Tories put themselves atop Olympic podium Add to ...

VANCOUVER - Halfway through the Winter Olympics and Stephen Harper's Tories are already out with a new video campaign, starring Mike Duffy, pitching pride and patriotism in our athletes and country.

It didn't take them long to use the Games to appeal to supporters.

To be clear, the good senator from PEI and well-known former broadcaster is not asking for donations or for votes. Rather, he appears in the video with a supporting cast of one - Senator Nancy Greene Raine, who is also Canada's Olympic ambassador.

Together, they engage in a hokey pitch - at one point he says, 'Hey, Nance," as he introduces his colleague - about Canada's athletes and how they are competing against the world's best.

Ms. Greene Raine compares the athletes to "our strong leader," Mr. Harper, who is in a competition of his own: "With our strong leader Canada will continue to compete with the world's best," she says. And Mr. Duffy, who also refers to his colleague as "my Olympic champion," goes on to say, "We Conservatives are champions in our own right."

An e-mail from Mr. Duffy, sent to Conservative supporters, provides the link to the video. Mr. Duffy writes: "Thank you for taking a few minutes during this busy time to reinvigorate our Canadian pride, by listening to the Conservative story - Canada's story. Our athletes' success on home soil makes us think about the Conservatives incredible track record of historical firsts."

Fred DeLorey, Conservative Party spokesman, says the focus of the video is to show Conservative pride in Canada's athletes and the country.

"It is time for Canadian pride, and we want Canadians to tell us what makes them proud of our country - and at the same time, we want to highlight to our supporters the role the Conservative Party has played in Canada's development," Mr.

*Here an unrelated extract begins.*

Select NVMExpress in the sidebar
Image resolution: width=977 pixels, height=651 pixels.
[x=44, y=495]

DeLorey says.

So far it's not working on former Progressive Conservative member Larry McLean.

"I found the e-mail particularly offensive," says Mr. McLean, who writes to all sorts of politicians and figures that's why the Tories must have his address. "The Conservatives are using the Olympics for their own crass political purposes."

So what if they are? Does this campaign of using the Olympics actually translate into winning votes for the government? Is there such a thing as a "gold-medal bounce" - enough goodwill resulting from the Games to bounce the Tories into a majority government?

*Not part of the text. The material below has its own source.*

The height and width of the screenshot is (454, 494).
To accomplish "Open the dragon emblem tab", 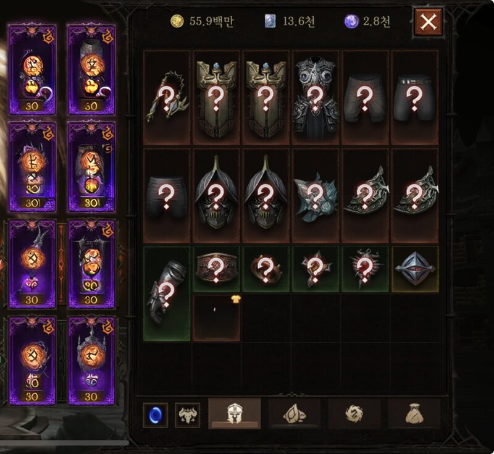I will pos(354,413).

"Since federal politics these days is a game of inches, anything that helps, helps," says Darrell Bricker, global CEO of Ipsos Public Affairs, a polling firm. "… anything that improves the overall public mood helps the incumbent."

Nik Nanos, of Nanos Research, says these Games can help bolster the image of a politician. For Canadians to see the Prime Minister at events, cheering on the country's athletes, provides a platform for him to display a "human face," Mr. Nanos says. But he does not believe it will make an impression at the ballot box.

As for Mr. Bricker, he says that regardless of how many medals the Canadian team wins, in the end it's all about hockey. "A true downer would be the men's hockey team getting less than gold," he says.

And so no matter how proud and patriotic Mike Duffy, Nancy Greene Raine and Stephen Harper want us to feel, they have to know that the only truly good feeling for Canadians is riding on an unpredictable puck.